Please count the lines in the data below that contain the string "width" and give only that number.

Available data:

○ ○ ○ ○

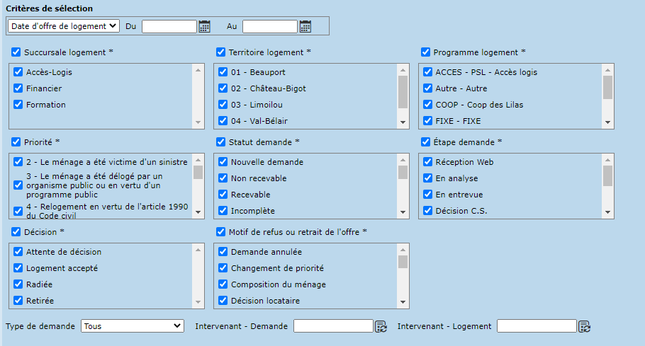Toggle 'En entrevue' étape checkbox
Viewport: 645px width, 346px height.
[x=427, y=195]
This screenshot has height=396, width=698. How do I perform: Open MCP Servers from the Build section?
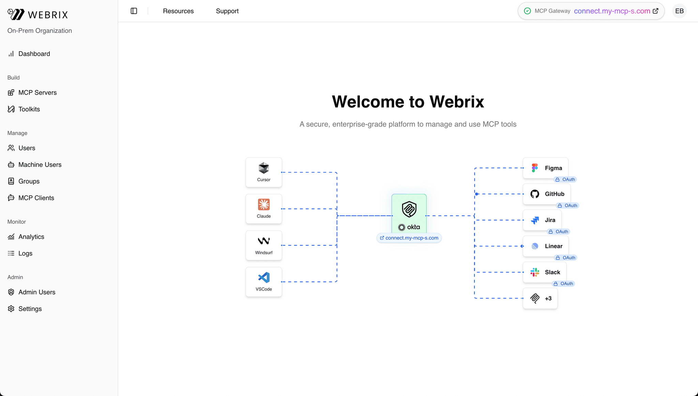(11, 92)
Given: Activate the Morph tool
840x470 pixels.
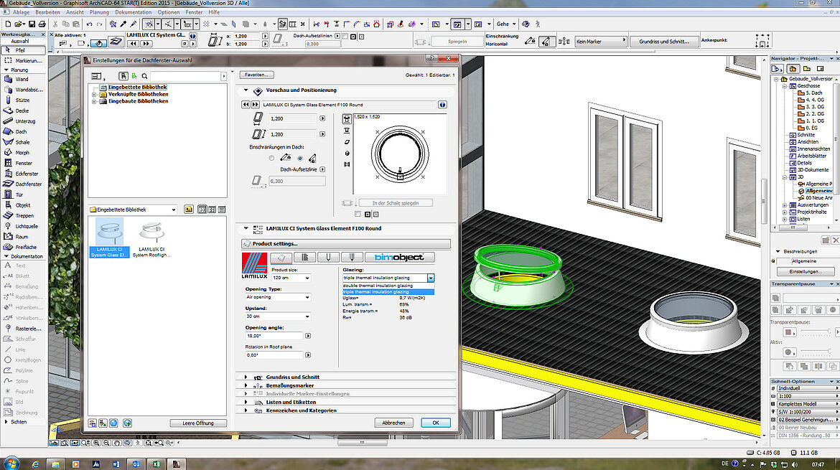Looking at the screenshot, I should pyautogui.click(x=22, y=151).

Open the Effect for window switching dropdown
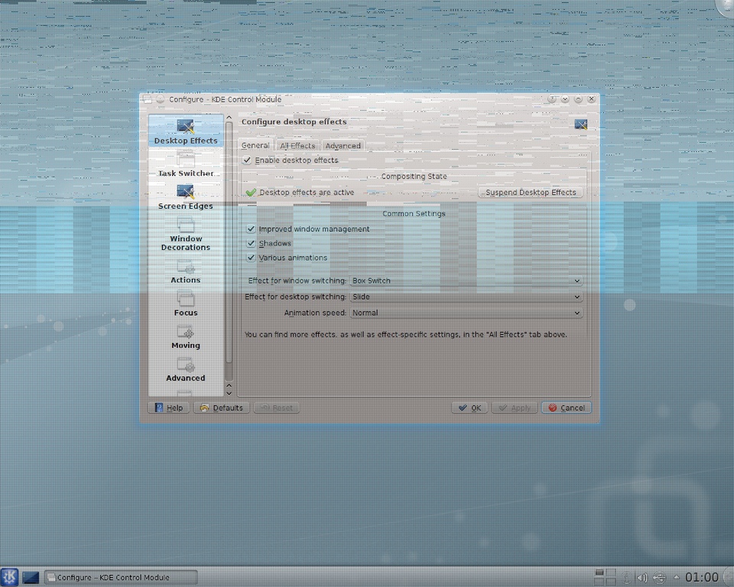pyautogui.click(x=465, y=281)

○ ○ ○ ○

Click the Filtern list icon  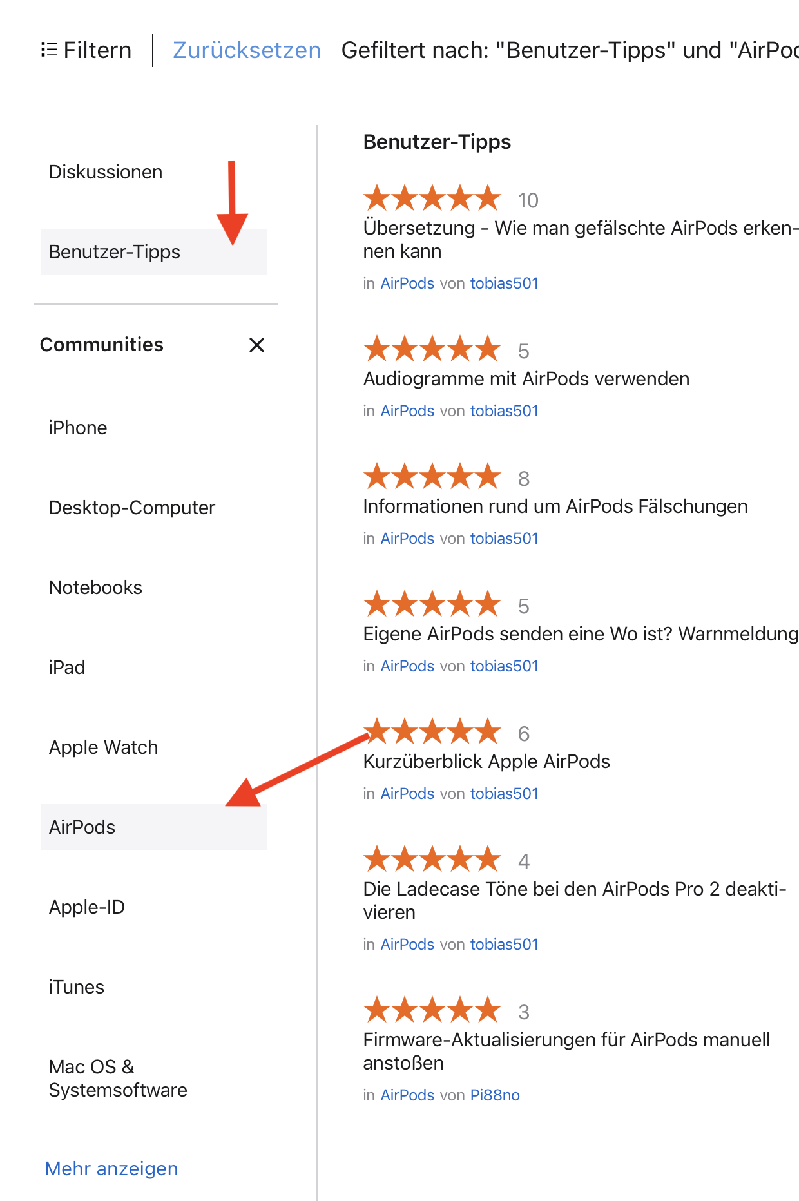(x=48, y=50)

○ ○ ○ ○

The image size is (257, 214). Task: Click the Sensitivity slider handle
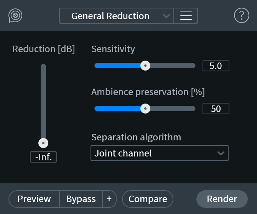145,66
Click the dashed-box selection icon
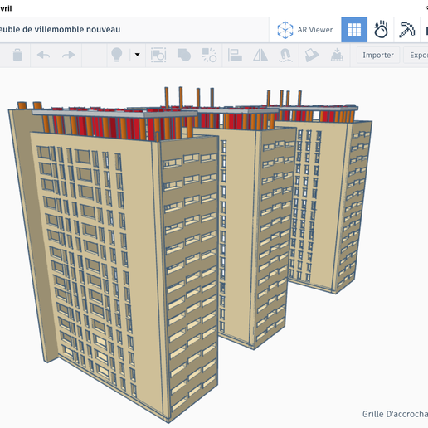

○ ○ ○ ○

Written answer:
2